Le responsabilità dell’assistente sociale
Proprio nel processo a carico dei parenti è, infatti, emerso che la giovane mamma veniva costretta a prostituirsi e che insieme ai suoi due bambini era sottoposta a continue e costanti maltrattamenti. Fatti dei quali secondo la Procura di Frosinone l’assistente sociale, incaricata di seguire la 23enne e i suoi figli, era al corrente, ma non è intervenuta denunciando quanto succedeva. Per questi fatti il magistrato inquirente ha chiesto e ottenuto il rinvio a giudizio della 72enne.

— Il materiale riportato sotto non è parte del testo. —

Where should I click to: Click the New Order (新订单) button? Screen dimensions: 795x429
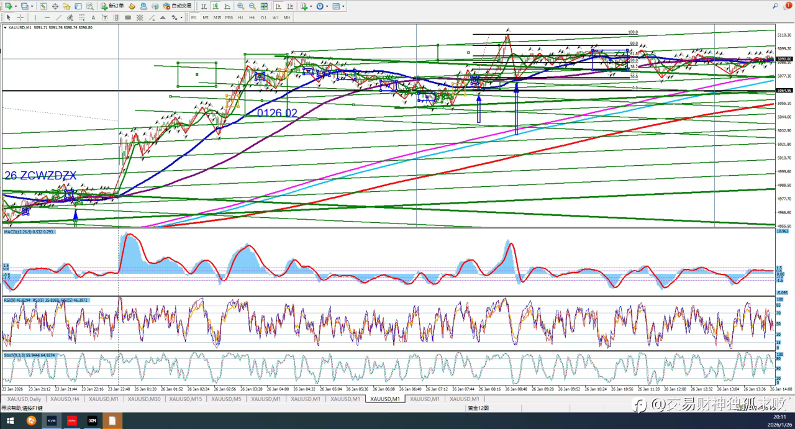tap(112, 6)
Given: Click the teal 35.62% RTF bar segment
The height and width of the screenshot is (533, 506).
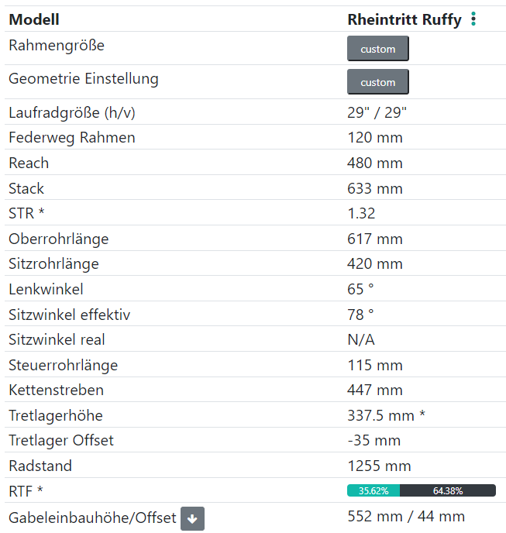Looking at the screenshot, I should click(x=373, y=490).
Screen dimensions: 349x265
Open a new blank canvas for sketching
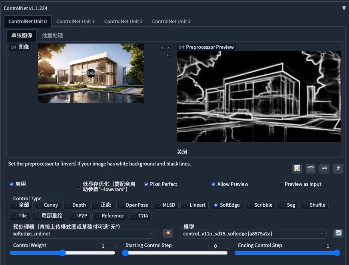(x=297, y=169)
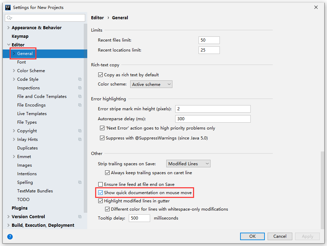Click the copy icon beside Inlay Hints
Viewport: 327px width, 246px height.
click(x=80, y=139)
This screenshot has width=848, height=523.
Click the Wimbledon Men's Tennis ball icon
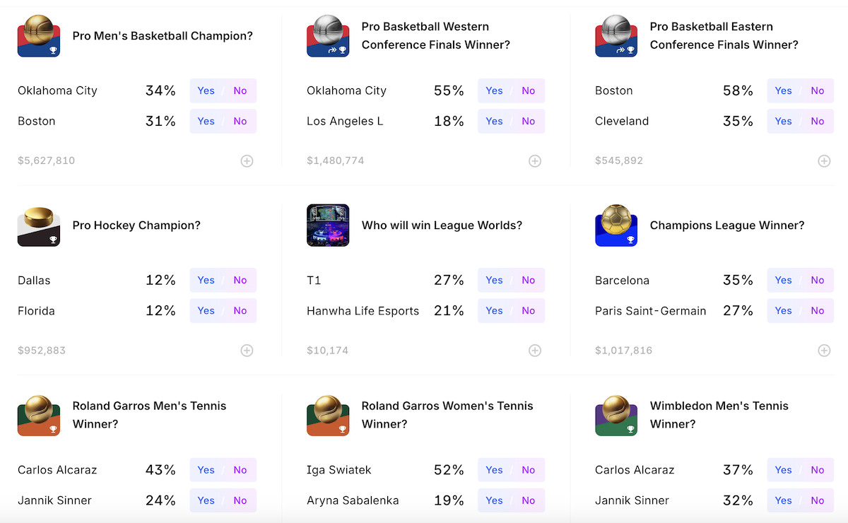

Non denuncio i maltrattamenti e lo sfruttamento della prostituzione
L’odierna imputata è chiamata a rispondere di un pesante capo di accusa, in quanto in qualità di assistente sociale della famiglia, nonostante fosse al corrente di quanto succedeva, non ha denunciato i reati di maltrattamenti ai danni della Pompili e dei suoi due figli oltre allo sfruttamento della prostituzione, visto che la 23enne – secondo le risultanze investigative – veniva costretta a prostituirsi dai familiari.
Solo ieri è stata celebrata la prima udienza davanti al giudice monocratico del tribunale di Frosinone. Un’udienza nel corso della quale sono state ammesse le costituzioni di parte civile del fratello e della mamma di Gloria, le prove e la lista dei testimoni. La prossima udienza verrà celebrata il 6 giugno prossimo.